There are many ways to write a Python program that computes a histogram.

By histogram, I mean a function that counts the occurrence of objects in an iterable and outputs the counts in a dictionary. For example:

>>> L = 'abracadabra'
>>> histogram(L)
{'a': 5, 'b': 2, 'c': 1, 'd': 1, 'r': 2}

One way to write this function is:

def histogram(L):
    d = {}
    for x in L:
        if x in d:
            d[x] += 1
        else:
            d[x] = 1
    return d

Are there more concise ways of writing this function?

If we had dictionary comprehensions in Python, we could write:

>>> { x: L.count(x) for x in set(L) }

but since Python 2.6 doesn't have them, we have to write:

>>> dict([(x, L.count(x)) for x in set(L)])

Although this approach may be readable, it is not efficient: L is walked-through multiple times. Furthermore, this won't work for single-life generators; the function should work equally well for iterator generators such as:

def gen(L):
    for x in L:
        yield x

We might try to use the reduce function (R.I.P.):

>>> reduce(lambda d,x: dict(d, x=d.get(x,0)+1), L, {}) # wrong!

Oops, this does not work: the key name is 'x', not x. :(

I ended with:

>>> reduce(lambda d,x: dict(d.items() + [(x, d.get(x, 0)+1)]), L, {})

(In Python 3, we would have to write list(d.items()) instead of d.items(), but it's hypothethical, since there is no reduce there.)

Please beat me with a better, more readable one-liner! ;)

Python 3.x does have reduce, you just have to do a from functools import reduce. It also has "dict comprehensions", which have exactly the syntax in your example.

Python 2.7 and 3.x also have a Counter class which does exactly what you want:

from collections import Counter
cnt = Counter("abracadabra")

In Python 2.6 or earlier, I'd personally use a defaultdict and do it in 2 lines:

d = defaultdict(int)
for x in xs: d[x] += 1

That's clean, efficient, Pythonic, and much easier for most people to understand than anything involving reduce.

It's kinda cheaty to import modules for oneliners, so here's a oneliner that is O(n) and works at least as far back as Python2.4

>>> f=lambda s,d={}:([d.__setitem__(i,d.get(i,0)+1) for i in s],d)[-1]
>>> f("ABRACADABRA")
{'A': 5, 'R': 2, 'B': 2, 'C': 1, 'D': 1}

And if you think __ methods are hacky, you can always do this

>>> f=lambda s,d=lambda:0:vars(([setattr(d,i,getattr(d,i,0)+1) for i in s],d)[-1])
>>> f("ABRACADABRA")
{'A': 5, 'R': 2, 'B': 2, 'C': 1, 'D': 1}

:)

$d{$_} += 1 for split //, 'abracadabra';

import pandas as pd

pd.Series(list(L)).value_counts()

For python 2.7, you can use this small list comprehension:

v = list('abracadabra')
print {x: v.count(x) for x in set(v)}

One that works back to 2.3 (slightly shorter than Timmerman's, I think more readable) :

L = 'abracadabra'
hist = {}
for x in L: hist[x] = hist.pop(x,0) + 1
print hist
{'a': 5, 'r': 2, 'b': 2, 'c': 1, 'd': 1}

For a while there, anything using itertools was by definition Pythonic.

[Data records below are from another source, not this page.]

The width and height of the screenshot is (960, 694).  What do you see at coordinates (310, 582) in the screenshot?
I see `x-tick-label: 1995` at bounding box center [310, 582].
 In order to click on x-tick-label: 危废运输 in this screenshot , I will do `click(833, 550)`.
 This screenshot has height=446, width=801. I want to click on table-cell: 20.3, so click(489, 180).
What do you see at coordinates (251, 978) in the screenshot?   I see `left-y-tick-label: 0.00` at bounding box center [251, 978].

Still, this is a bit on the opaque side:

>>> from itertools import groupby
>>> grouplen = lambda grp : sum(1 for i in grp)
>>> hist = dict((a[0], grouplen(a[1])) for a in groupby(sorted("ABRACADABRA")))
>>> print hist
{'A': 5, 'R': 2, 'C': 1, 'B': 2, 'D': 1}

I'm currently running Python 2.5.4.

Your one-liner using reduce was almost ok, you only needed to tweak it a little bit:

>>> reduce(lambda d, x: dict(d, **{x: d.get(x, 0) + 1}), L, {})
{'a': 5, 'b': 2, 'c': 1, 'd': 1, 'r': 2}

Of course, this won't beat in-place solutions (nor in speed, nor in pythonicity), but in exchange you've got yourself a nice purely functional snippet. BTW, this would be somewhat prettier if Python had a method dict.merge().

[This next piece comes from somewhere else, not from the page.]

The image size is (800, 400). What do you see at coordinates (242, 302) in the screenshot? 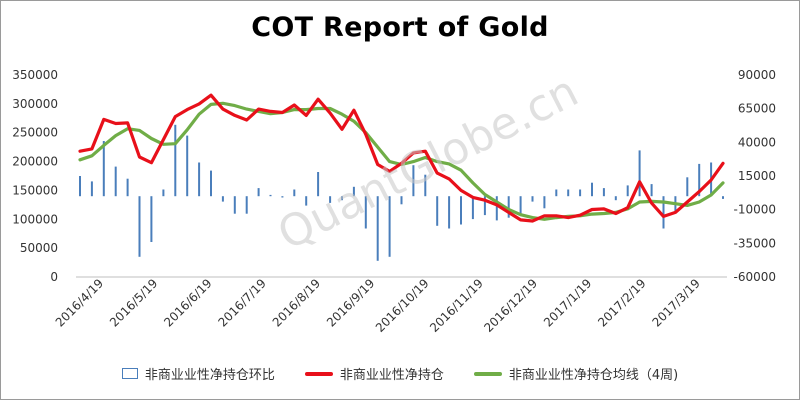
I see `x-tick-3: 2016/7/19` at bounding box center [242, 302].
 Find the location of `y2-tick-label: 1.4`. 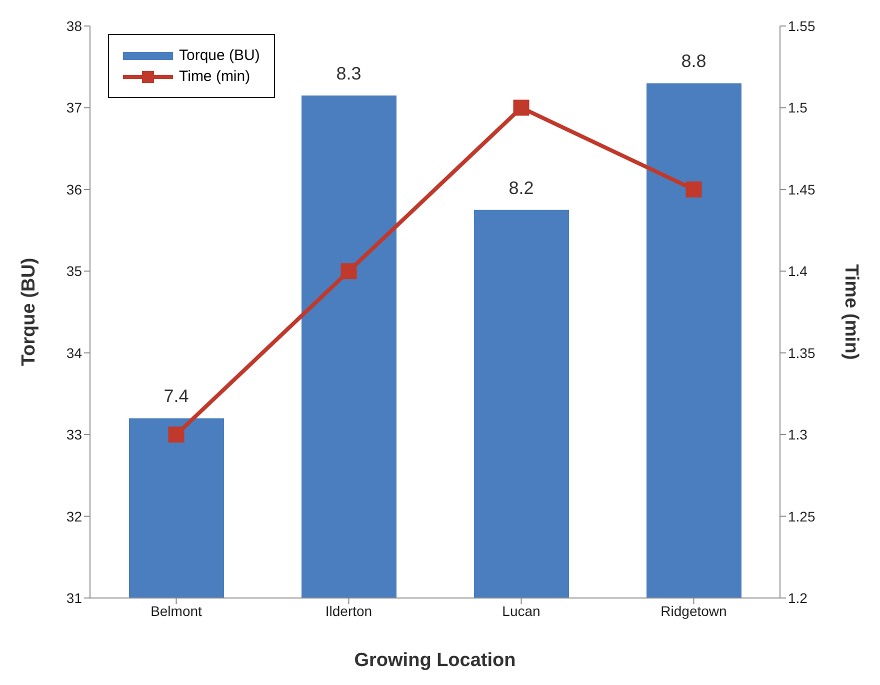

y2-tick-label: 1.4 is located at coordinates (798, 272).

I needed a histogram implementation to work in python 2.2 up to 2.7, and came up with this:

>>> L = 'abracadabra'
>>> hist = {}
>>> for x in L: hist[x] = hist.setdefault(x,0)+1
>>> print hist
{'a': 5, 'r': 2, 'b': 2, 'c': 1, 'd': 1}

I was inspired by Eli Courtwright's post of a defaultdict. These were introduced in python 2.5 so can't be used. But they can be emulated with the dict.setdefault(key,default).

This is basically the same thing gnibbler is doing, but I had to write this first before I could completely understand his lambda function.